Hasbro family matriarch called leader and humanitarian


Sylvia K. (Kay) Hassenfeld, 93, international leader, human rights activist and philanthropist, died Aug. 15. She was the wife of the late Merrill L. Hassenfeld.  Born in Pennsylvania, the daughter of Joseph and Sophie (Flieglman) Kay, she was a resident of Palm Beach, Florida, and had lived in Providence for many years.   

Mrs. Hassenfeld has been described as “one of the most significant leaders in the American Jewish community of the 20th century.” In her more than 50 years of national and international humanitarian leadership, she served as the first woman president of the American Jewish Joint Distribution Committee (JDC). As president of the JDC, she initiated the International Development Program (IDP), which provides nonsectarian aid in times of crisis. Begun in response to the needs engendered by the Armenian earthquake, the IDP continues to provide vital emergency aid throughout the world. Also during her tenure as president, she oversaw JDC’s return to the former Soviet Union, the rescue of Jews and Muslims from Sarajevo, and Operation Solomon, which rescued more than 14,000 Ethiopian Jews via airlift in just 36 hours.

At her funeral Aug. 19, Rabbi Leslie Y. Gutterman, of Temple Beth-El in Providence, described her life as dedicated to giving and philanthropy.

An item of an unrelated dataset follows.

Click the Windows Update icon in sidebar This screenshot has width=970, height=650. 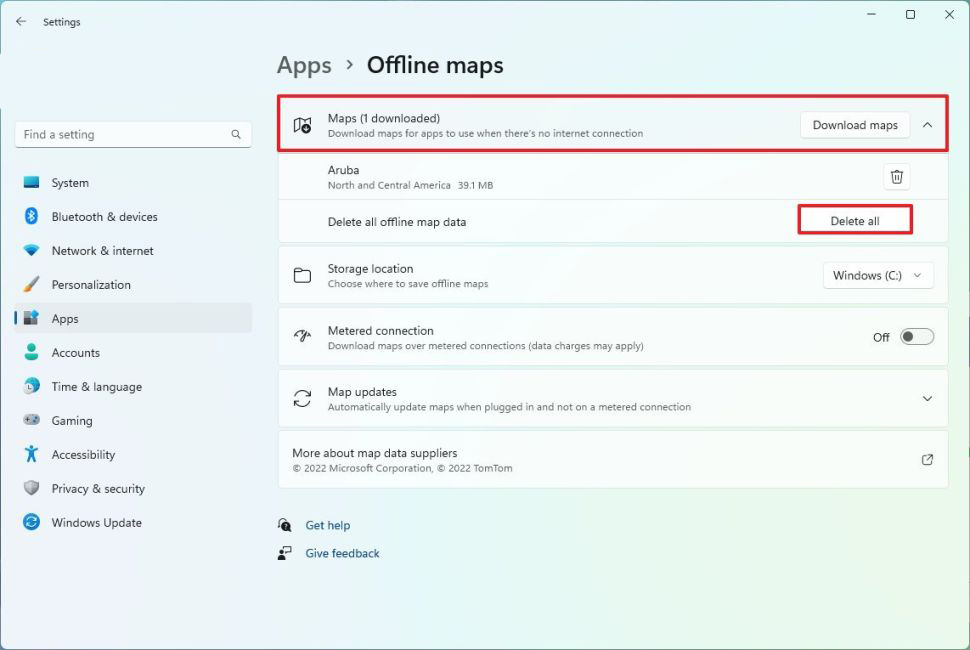pos(31,523)
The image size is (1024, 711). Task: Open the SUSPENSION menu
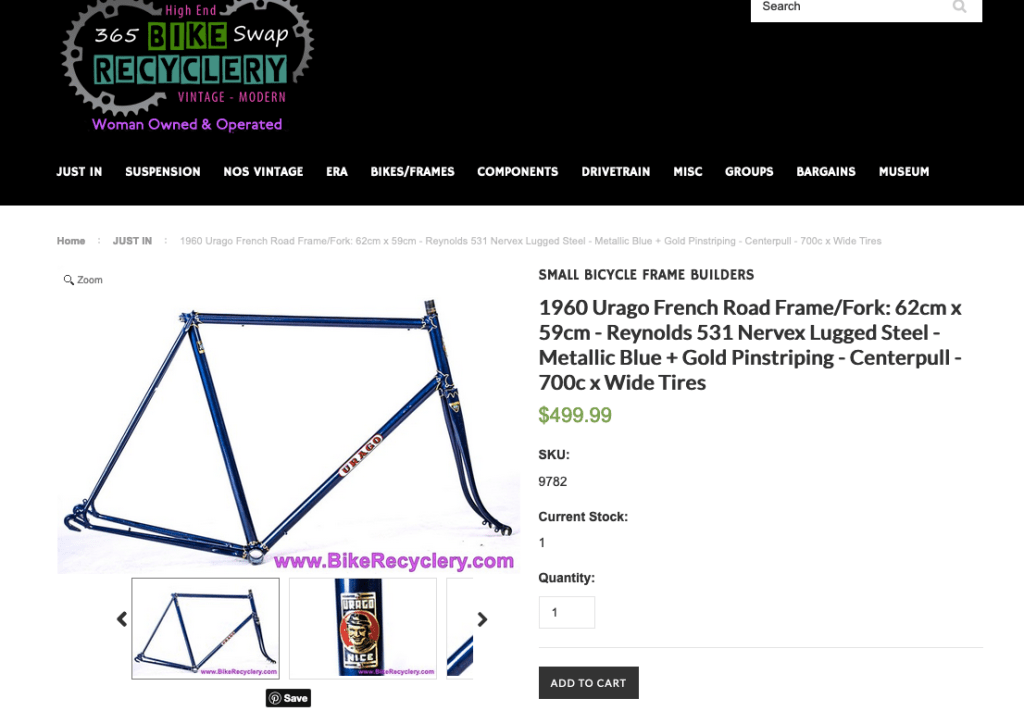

“Sylvia Hassenfeld’s was one of the strongest and most persistent voices of our land that challenged our individual and collective Jewish conscience to the needs of the Jewish people, as well as the poor, the disenfranchised, the underdogs of all races, of all religions, of all nations,” he said.

At the time of her death, Mrs. Hassenfeld was the president of the Hassenfeld Foundation, a trustee of the NYU Langone Medical Center (NYULMC), a member of the executive committee of the board of the Israel Museum, a director of the Society of the Four Arts in Palm Beach and a board member of Hospice of Palm Beach.

A champion of children’s causes, Mrs. Hassenfeld served on the board of the Hasbro Children’s Foundation and was instrumental in establishing the Stephen D. Hassenfeld Children’s Center for Cancer and Blood Disorders at NYULMC. She was the driving force behind the current development of a dedicated children’s hospital at NYULMC; the Hassenfeld Children’s Hospital is slated to open in 2017.

In addition, Mrs. Hassenfeld served as national chair of the Women’s Division of the United Jewish Appeal and vice-chair of the Jerusalem Foundation, as well as a number of other leadership roles at national and international Jewish organizations, including the board of the United Israel Appeal and the board of governors of the Jewish Agency. 

Board member emerita of Hasbro, Inc., Mrs. Hassenfeld served as a director on the company’s board for more than 20 years. As a leader in academia, she served as vice chair of the board at Brandeis University and on the advisory committee of the Hopkins-Nanjing Center, a program jointly administered by Johns Hopkins University and Nanjing University in Nanjing, China. She received an honorary Doctorate in Humane Letters from Brandeis University in 1998.

Distinguished historian, former president of Brandeis and longtime friend, Jehuda Reinharz, who bestowed an honorary degree on Mrs. Hassenfeld, described her as a dynamic individual who was instrumental in getting things accomplished while on the board of directors. She was one of the “most remarkable women of our generation,” he said at the funeral.

Mrs. Hassenfeld has been recognized internationally by numerous educational, cultural and civic organizations for her diplomatic skills and her role in protecting human rights, promoting religious freedom, influencing social policy and assuring services to children in need. Among her many honors and awards, she was made an honorary citizen of Jerusalem in recognition for her lifelong efforts on behalf of Jerusalem and its citizens. She was also a presidential appointee to the United States Holocaust Memorial Council under three different presidents, awarded the Emma Lazarus Statue of Liberty Award by the American Jewish Historical Society for “contributions to improving the human condition” and honored by the National Conference of Christians and Jews.

Mrs. Hassenfeld is survived by her two children, Alan Hassenfeld and Ellen Hassenfeld Block; three grandchildren, Laurie Block, Michael Block and Susan Block Casdin; two great-grandchildren. Kinsey and Blaisdell Casdin; and Vivien Hassenfeld (wife of Alan) and Alexander Casdin (husband of Susan). She was predeceased by her husband, Merrill Hassenfeld and her son Stephen D. Hassenfeld.

In lieu of flowers, contributions in her memory may be made to the Hassenfeld Children’s Hospital at NYULMC, One Park Ave., 17th Floor, New York, New York 10016, Attn: Grace Ko.